The figures that matter more to the Tibetans,
however, include the number of Han immigrants: 3
million, according to rumors on the eve of the
March protests. The protests covered three
provinces, and though most of the protests
occurred outside of the Tibet Autonomous Region,
Lhasa saw rioting where Tibetans targeted Han and
Hui (Chinese Muslim) businesses and civilians, as
well as state symbols like the Bank of China,
Xinhua News offices, government buildings, and
police stations. Dr Kondapalli ended with the
thought-provoking question of whether the March
2008 protests radically changed Tibetan identity,
comparing it to the violence in Urumqi in July
2009, which left 189 dead and brought President
Hu Jintao back to China from Italy to respond to the crisis.

Tenzin Tsundue, a Tibetan activist, responded
that though the March 2008 protests may not have
changed China, they changed the Tibetan struggle.
He pointed out that the protests began on 10
March (not 14 March, as is commonly cited, based
on the Lhasa rioting), the anniversary of the
1959 Tibetan uprising that resulted in the Dalai
Lama’s flight to India. Before the March 2008
protests, Tenzin added, Chinese repression had
succeeded in making each Tibetan "like an
island", distrustful of friends and neighbors for
fear of informants. Since then, Tibetans warn
each other of danger from the police. "People
were living as individuals," he said, "now we are united. Hope is back."

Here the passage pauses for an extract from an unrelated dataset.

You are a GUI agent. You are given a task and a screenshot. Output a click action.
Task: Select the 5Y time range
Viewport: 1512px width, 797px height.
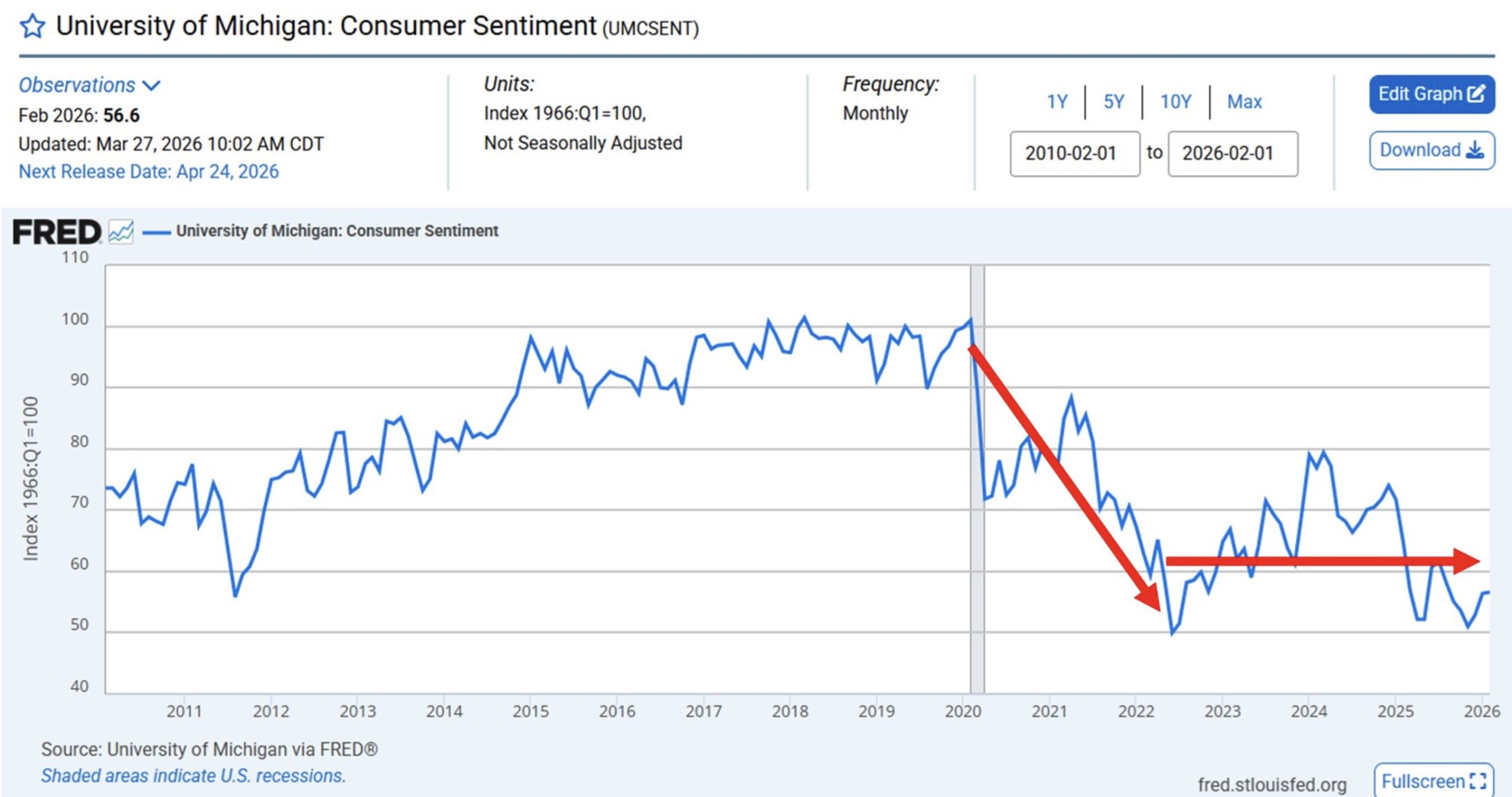tap(1114, 102)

The presentations ended on this hopeful note, and
Drs. Bequelin and Kondapalli opened the floor for
questions. Audience members drew uncomfortable
parallels between the situations in Tibet and
Kashmir, criticised India’s weak diplomatic
stance regarding Tibet, and questioned the media
role in depicting the situation in Tibet. For activists, journalists,

and academics alike, there remains much work to
be done on the Tibetan Plateau. One can only hope
that ordinary Tibetans will someday be able to
enjoy the freedom they so ardently desire.